Walrus pup at Kamogawa Seaworld, Japan. Photo by Max Smith.


Logs let us understand which combination over time lead to a specific event, we can further analyze them to monitor trends or have them print enough information to narrow down a problem to a single line of code. They are the written history of the IT world. Did I lay it on too thick? Probably. But the bottom line is, logs can be very useful. But before you can read logs, one has to write log messages, assign severities and decide which information is worth print and which is not.
An attempt to make logging easier for the programmer, more readable for the user and better formatted for log processors is structured logging. This concept has been around for a while but ‚got cool‘ only recently with the advent of large scale logging processors like ElasticSearch or Graylog. Let’s go by example, the following are two log messages, the first being good old lines of text and the second structured logging

[2018-07-31T16:25:07+02:00] - Information/Api: New connection ("GET") from "192.1.1.8" to endpoint "/v1/get-the-cookie" with token "aa76dfdf1023dfa567".
time="2018-07-31T16:25:07+02:00" level=Info msg="New connection" context=Api request_type=GET remote=192.1.1.8 endpoint=/v1/get-the-cookie authtoken="aa76dfdf1023dfa567

It’s easy to see how the structured logging message is easier to comprehend for a logging processor. And while you can grep use grep on both the same way to get a quick overview in this case, the key=’value‘ scheme of the second line will always have that advantage while string logs may get convoluted – we all had to chain multiple instances of `grep` and `grep -i` to get rid of false positives at some point, no?
Now let’s look at the code, since I promised it would be easier for developers as well. In this case I’ll be using logrus, a structured logging library for Go. Here is code how these two lines could look like:

log.Information("Api", "New connection (\"%s\") from \"%s\" to endpoint \"%s\" with token \"%s\", conn.type, conn.remote, conn.path, conn.token)

Simple enough. Timestamps are automatic, the severity part of the function call and the context is one of the parameters. Now the same with logrus:

log.WithFields(log.Fields{
		"context":      "Api",
		"request_type": conn.type,
		"remote":       conn.remote,
		"endpoint":     conn.path,
		"authtoken":    conn.token
	}).Info("New connection")

This looks like a lot more to write and less simple at that!

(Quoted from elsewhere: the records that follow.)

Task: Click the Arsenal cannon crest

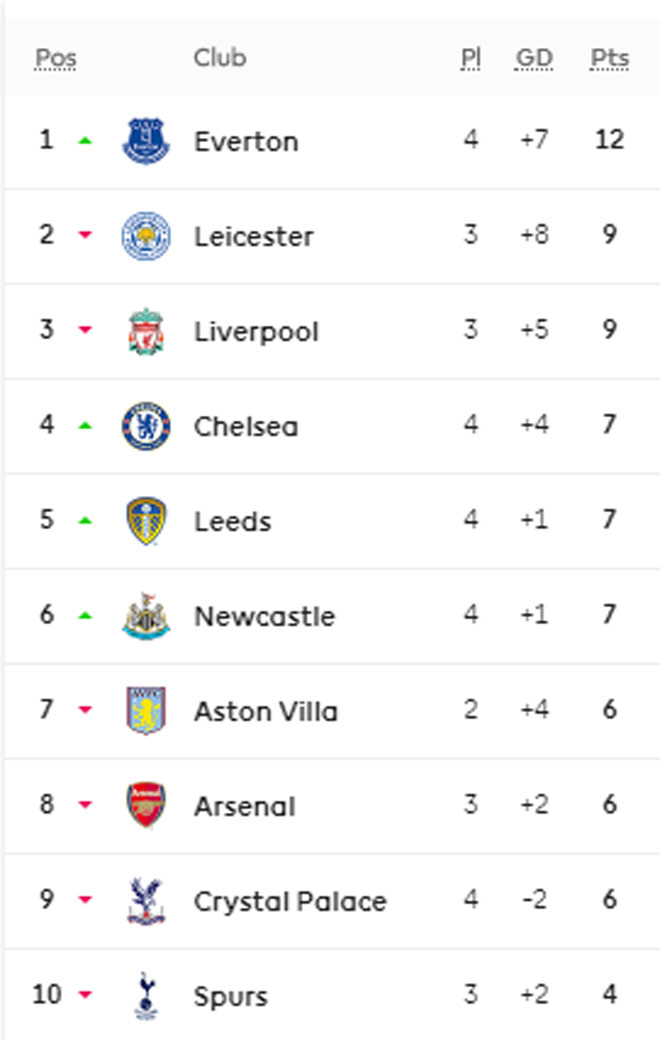Action: [147, 805]
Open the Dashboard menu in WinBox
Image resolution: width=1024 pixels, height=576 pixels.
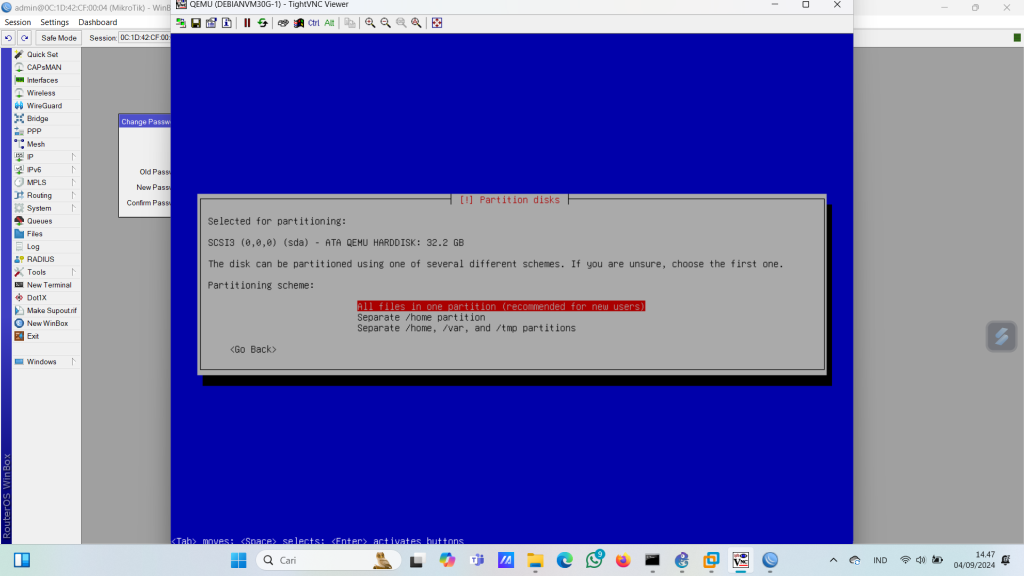pos(97,22)
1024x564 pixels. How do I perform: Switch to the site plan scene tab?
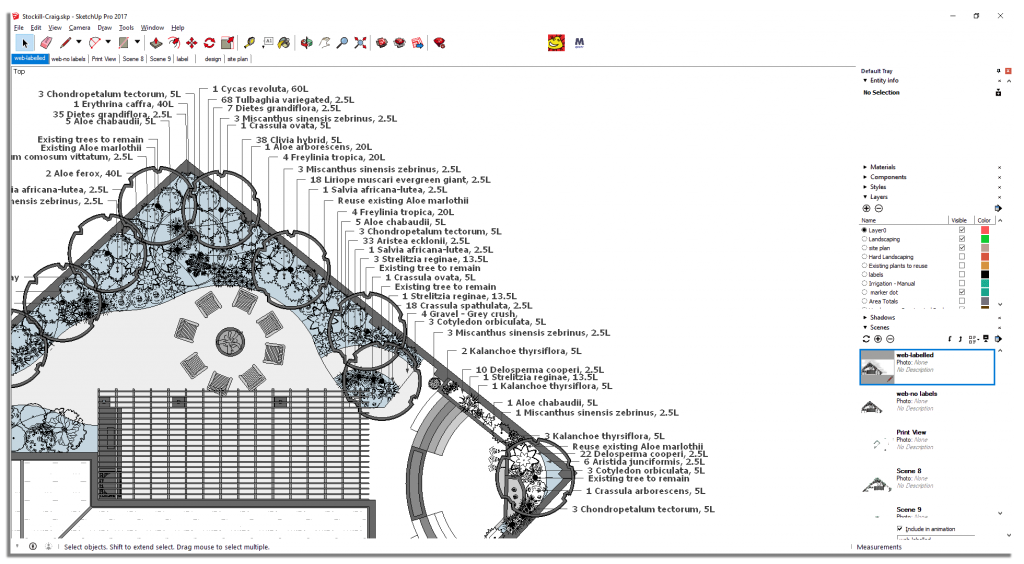coord(237,59)
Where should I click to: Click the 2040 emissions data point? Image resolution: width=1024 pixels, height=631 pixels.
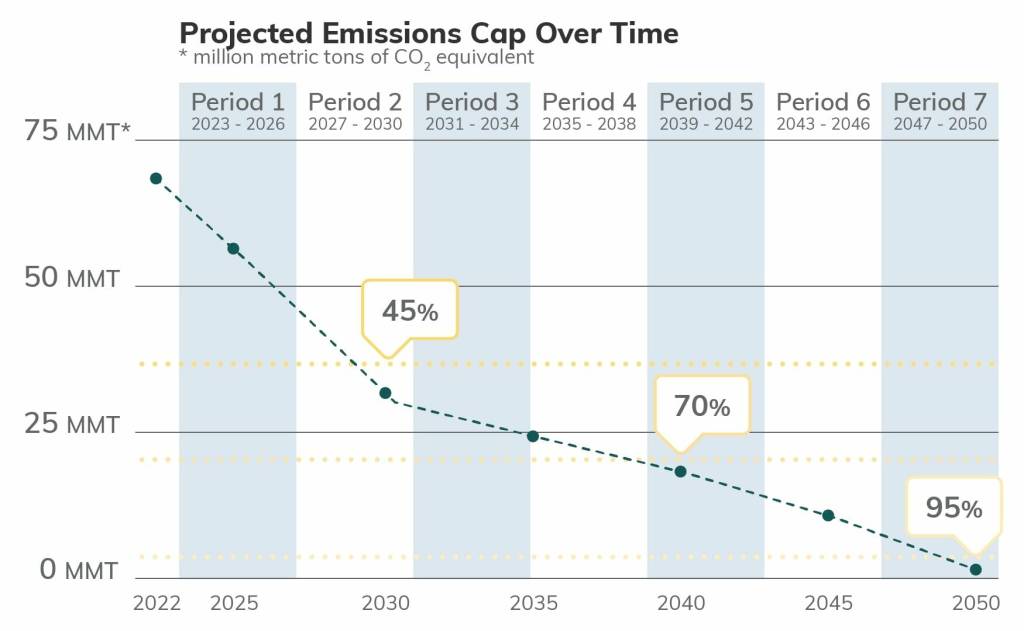(681, 471)
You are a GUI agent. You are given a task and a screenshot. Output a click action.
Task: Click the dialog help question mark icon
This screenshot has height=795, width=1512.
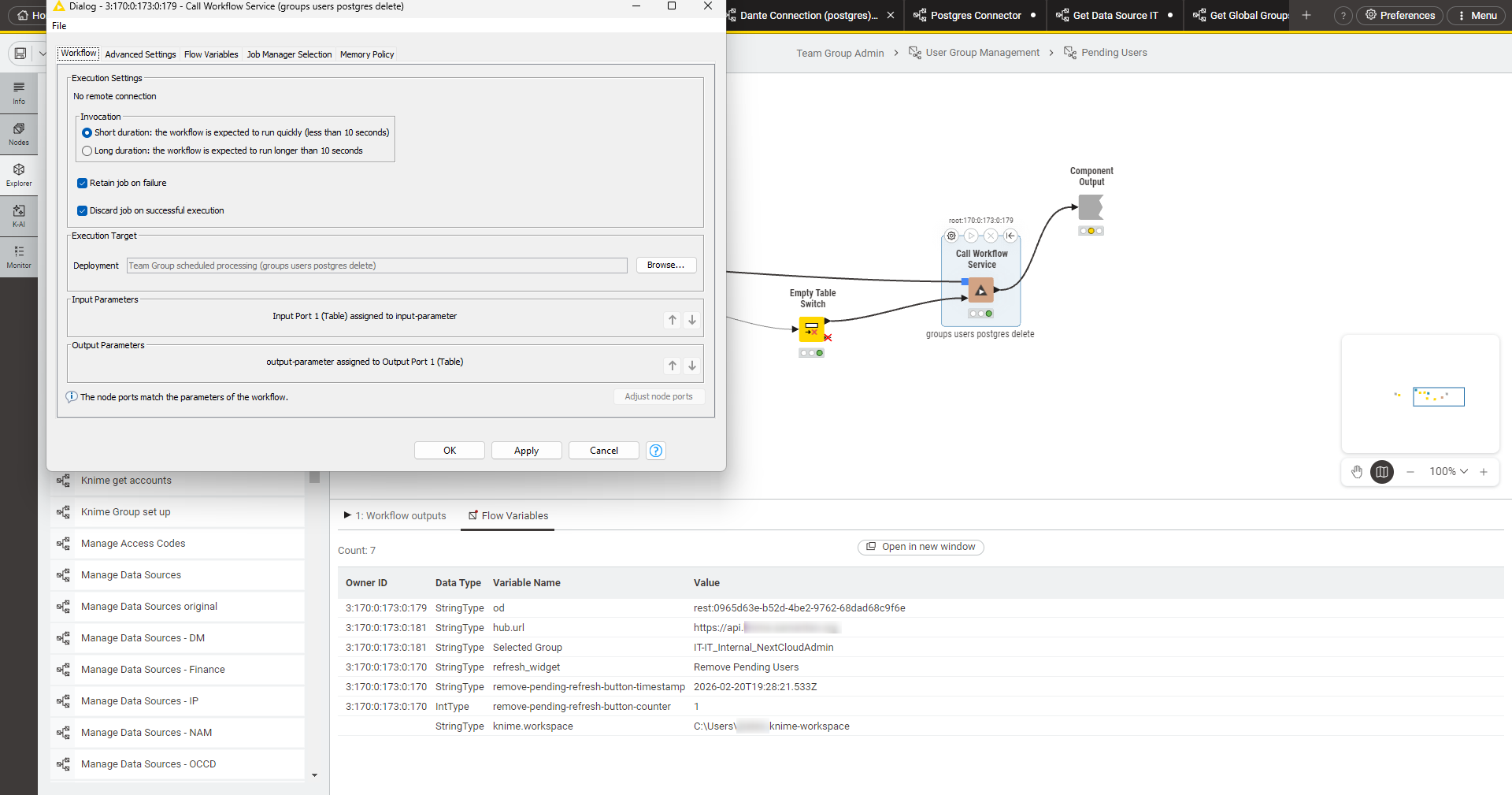(x=655, y=451)
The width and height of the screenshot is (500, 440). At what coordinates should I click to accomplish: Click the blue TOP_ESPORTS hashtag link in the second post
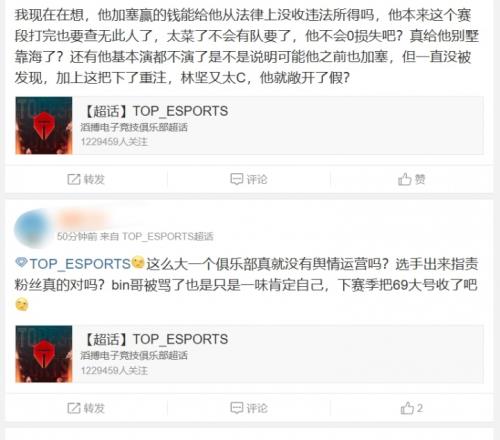(x=80, y=264)
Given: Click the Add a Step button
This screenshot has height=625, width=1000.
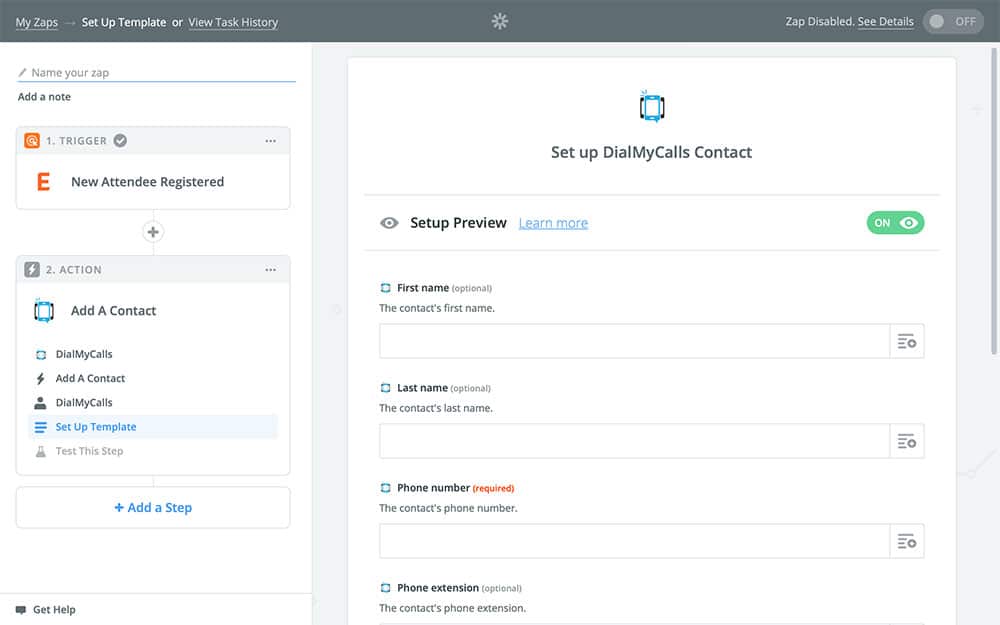Looking at the screenshot, I should pos(153,508).

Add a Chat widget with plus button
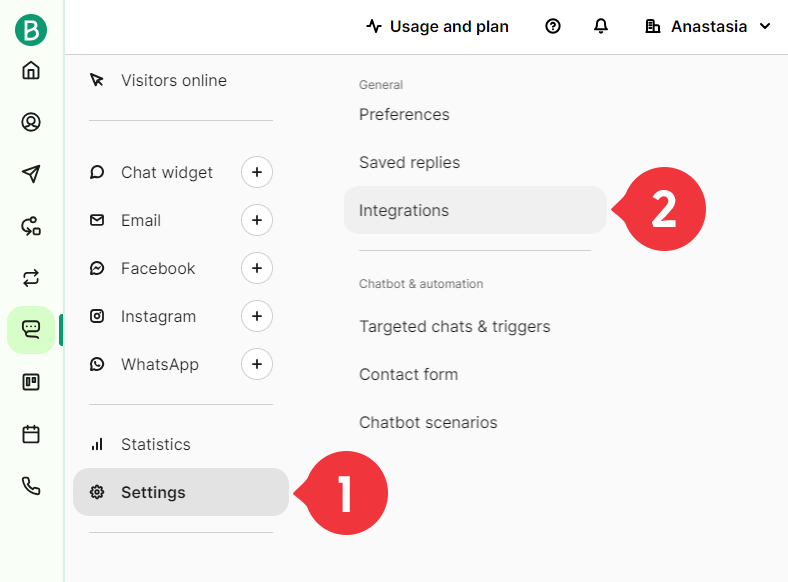(257, 172)
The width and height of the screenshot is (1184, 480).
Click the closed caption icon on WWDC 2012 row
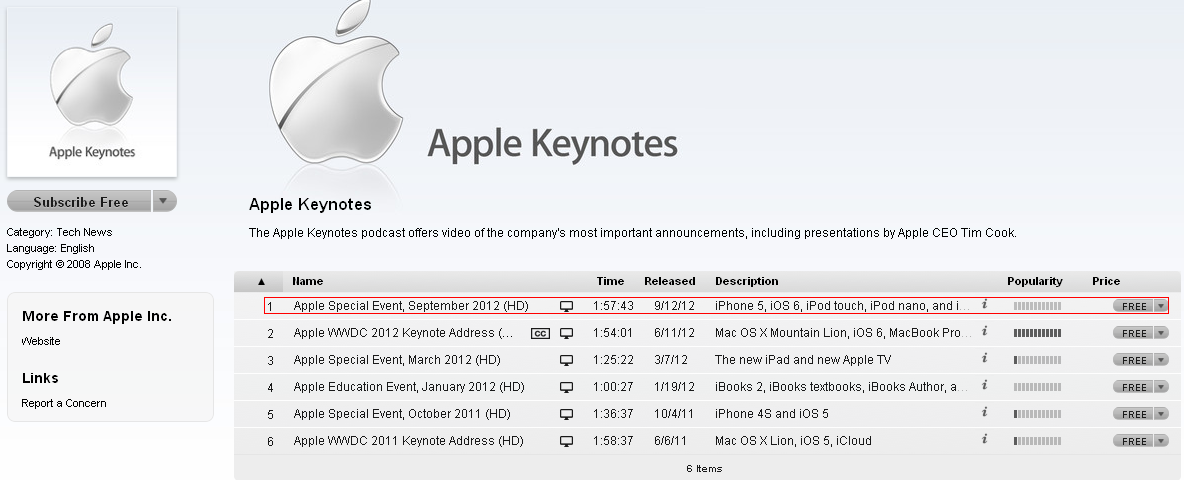coord(540,333)
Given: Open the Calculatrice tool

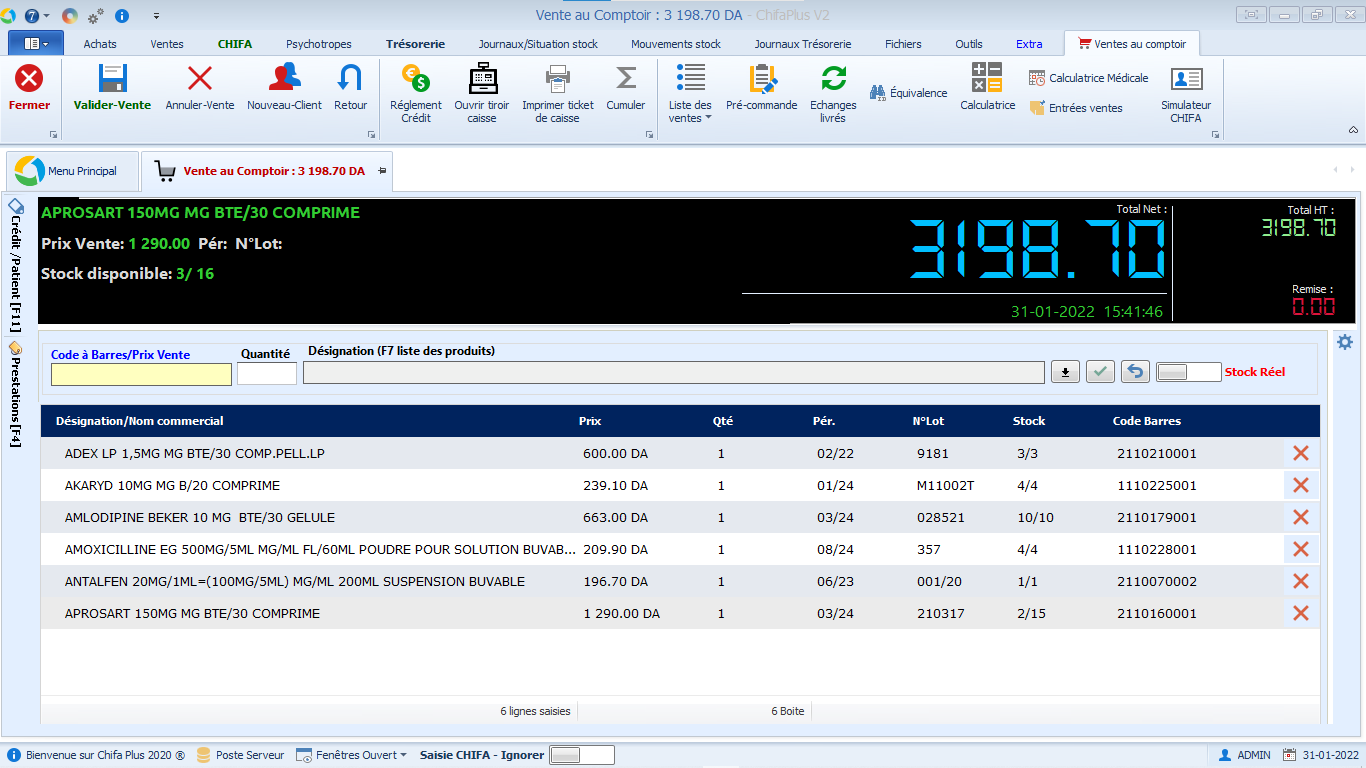Looking at the screenshot, I should pyautogui.click(x=987, y=80).
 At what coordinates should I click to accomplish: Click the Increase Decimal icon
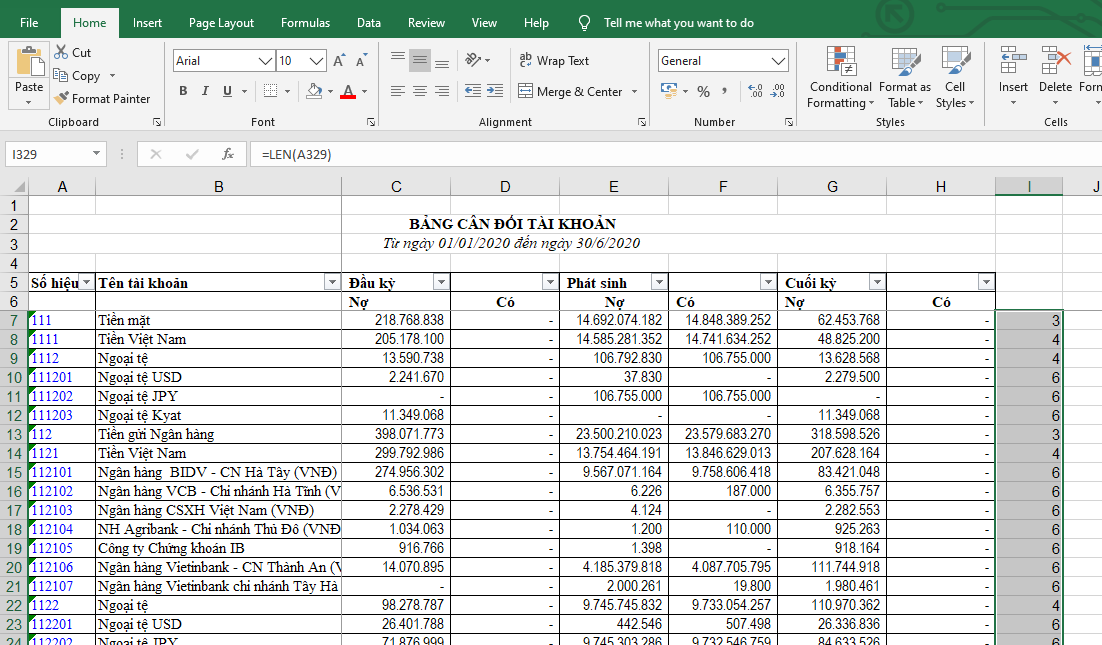755,92
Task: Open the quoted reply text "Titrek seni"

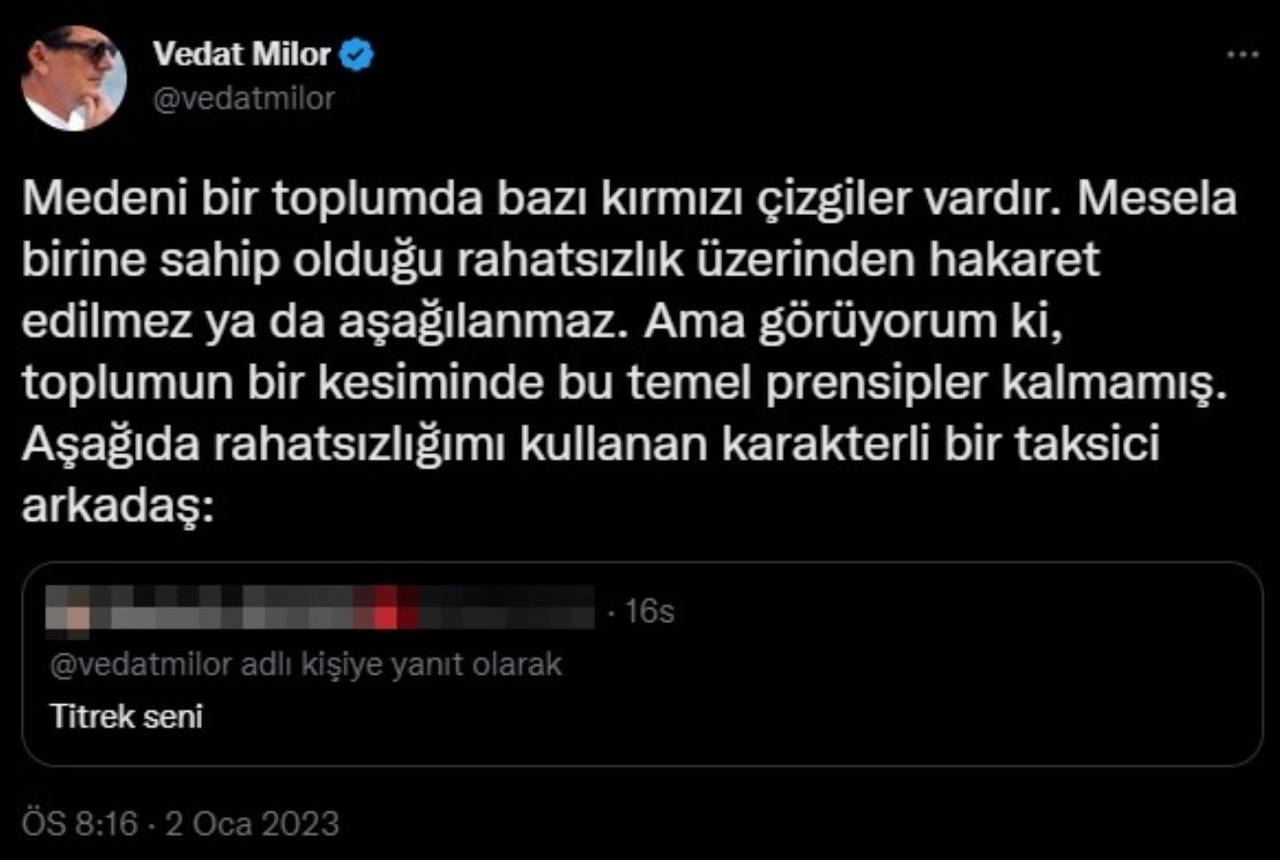Action: tap(126, 717)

Was I lying? Of course not. The big advantage of using logrus are temporary loggers with default fields:

apiLogger := log.WithFields(log.Fields{
		"context":      "Api",
		"request_type": conn.type,
		"remote":       conn.remote,
		"endpoint":     conn.path,
		"authtoken":    conn.token
	})
apiLogger.Info("New connection")

Any future logging within the Api context can use this `apiLogger`. Letting us shape the log messages with exactly the information we need, without too much copy and paste or having to think about the type of object we want to log:

apiLogger.WithField("data",conn.data).Debug("Submitted Data")
apiLogger.WithFields(log.Fields{
		"error": "Too much data",
		"error_id": 5,
	}).Warn("Connectivity issue")
apiLogger.Info("Connection terminated")
.... Outputs:
time="2018-07-31T16:25:17+02:00" level=Info msg="New connection" context=Api request_type=POST remote=192.1.1.8 endpoint=/v1/give-me-cookies authtoken=aa76dfdf1023dfa567
time="2018-07-31T16:25:09+02:00" level=Debug msg="Submitted Data" context=Api request_type=POST remote=192.1.1.8 endpoint=/v1/give-me-cookies authtoken=aa76dfdf1023dfa567 submitted_data="{some json blob}"
time="2018-07-31T16:25:17+02:00" level=Warn msg="Connectivity issue" context=Api request_type=POST remote=192.1.1.8 endpoint=/v1/give-me-cookies authtoken=aa76dfdf1023dfa567 error="Too much data" error_id=5
time="2018-07-31T16:25:24+02:00" level=Info msg="Connection terminated" context=Api request_type=POST remote=192.1.1.8 endpoint=/v1/give-me-cookies authtoken=aa76dfdf1023dfa567

It’s easy to see how having to write log messages the usual way would be quite tiresome and prone to missing some information, be it by oversight or misjudged importance. Stay tuned for future updates on our journey into the world of Golang and hopefully we’ll see you at OSMC.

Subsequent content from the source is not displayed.